Task fails to start with "remote error: tls: unknown certificate authority"

Problem to solve

Today I started getting the following errors in the logs when running tasks on my local gitlab-runner instance connected to gitlab.com:

Jun 27 15:17:07 vesho docker[379590]: ERROR: Job failed (system failure):
   error during connect: Get "https://184.72.163.13:2376/v1.24/info":
   remote error: tls: unknown certificate authority (docker.go:958:1s)
   duration_s=109.616854734 job=7202449094 project=10176871 runner=KkF5hGxd

Then in the GitLab task log I have this:

Running with gitlab-runner 17.1.0 (fe451d5a)
  on vesho-autoscaler-public KkF5hGxd, system ID: r_Hn18yAGIixfO
Preparing the "docker+machine" executor
01:14
ERROR: Failed to remove network for build
ERROR: Preparation failed: error during connect: Get "https://184.72.163.13:2376/v1.24/info": remote error: tls: unknown certificate authority (docker.go:958:1s)
Will be retried in 3s ...
ERROR: Failed to remove network for build
ERROR: Preparation failed: error during connect: Get "https://54.224.151.177:2376/v1.24/info": remote error: tls: unknown certificate authority (docker.go:958:1s)
Will be retried in 3s ...
ERROR: Failed to remove network for build
ERROR: Preparation failed: error during connect: Get "https://54.224.151.177:2376/v1.24/info": remote error: tls: unknown certificate authority (docker.go:958:1s)
Will be retried in 3s ...
ERROR: Job failed (system failure): error during connect: Get "https://54.224.151.177:2376/v1.24/info": remote error: tls: unknown certificate authority (docker.go:958:1s)

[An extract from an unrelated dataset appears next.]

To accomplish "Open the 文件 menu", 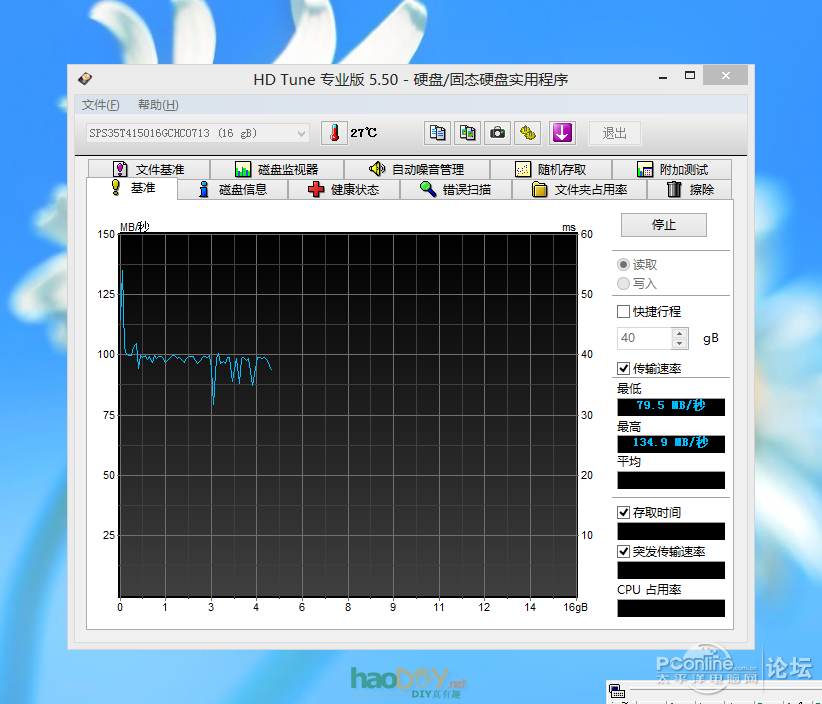I will pos(100,105).
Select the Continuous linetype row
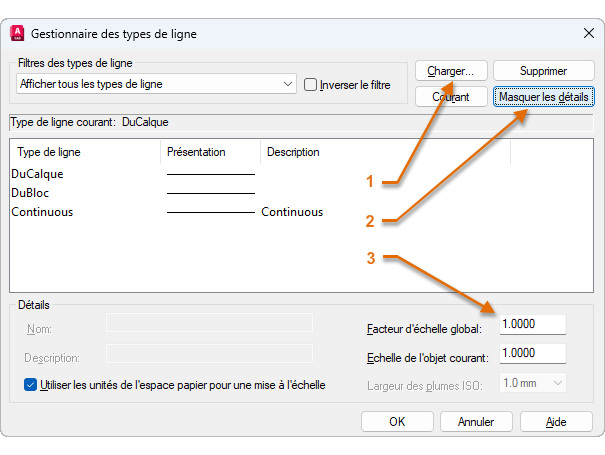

The runner configuration is as follows:

[[runners]]
  name = "vesho-autoscaler-public"
  url = "https://gitlab.com/"
  id = XXXXXXX
  token = "XXXXXXX"
  token_obtained_at = 2022-11-10T15:40:28Z
  token_expires_at = 0001-01-01T00:00:00Z
  executor = "docker+machine"
  limit = 3
  [runners.cache]
    MaxUploadedArchiveSize = 0
  [runners.docker]
    host = "tcp://docker:2375"
    tls_verify = false
    image = "docker:latest"
    privileged = true
    disable_entrypoint_overwrite = false
    oom_kill_disable = false
    disable_cache = false
    volumes = ["/cache"]
    cache_dir = "/cache"
    extra_hosts = ["docker:172.17.0.2"]
    shm_size = 0
    services_limit = 1
  [runners.machine]
    IdleCount = 0
    IdleScaleFactor = 0.0
    IdleCountMin = 0
    IdleTime = 1800
    MaxBuilds = 10
    MachineDriver = "amazonec2"
    MachineName = "cimachine-%s"
    MachineOptions = [
      "engine-opt=bip=172.17.0.1/24",
      "amazonec2-ami=ami-0b9a603c10937a61b",
      "amazonec2-access-key=XXXXXXX",
      "amazonec2-secret-key=XXXXXXX",
      "amazonec2-region=us-east-1",
      "amazonec2-vpc-id=vpc-XXXXXXX",
      "amazonec2-subnet-id=subnet-XXXXXXX",
      "amazonec2-zone=a",
      "amazonec2-use-private-address=false",
      "amazonec2-tags=runner-manager-name,gitlab-aws-autoscaler,gitlab,true,gitlab-runner-autoscale,true",
      "amazonec2-security-group=gitlab-ci-runner",
      "amazonec2-instance-type=c6a.2xlarge",
      "amazonec2-root-size=40",
      "amazonec2-request-spot-instance=false",
      "amazonec2-spot-price="
    ]

This worked well earlier this week (I’m not sure when was the previous build, but it was this week).

Versions

Please select whether options apply, and add the version information.

  • Self-managed
  • GitLab.com SaaS
  • Self-hosted Runners

Versions

  • GitLab: gitlab.com
  • GitLab Runner, if self-hosted: I’m running the official docker images, which I pulled today trying to work around the problem and it reports itself in the logs like so:
Runtime platform arch=amd64 os=linux pid=7 revision=fe451d5a version=17.1.0
1 Like

The addresses that are reported to have unknown certificate authority are the public IP addresses of the EC2 instances used by the runner’s docker-machine. 2376 is the docker port, IIRC, and the certificates set there are self-signed certificates. So this look like a docker-machine misconfiguration?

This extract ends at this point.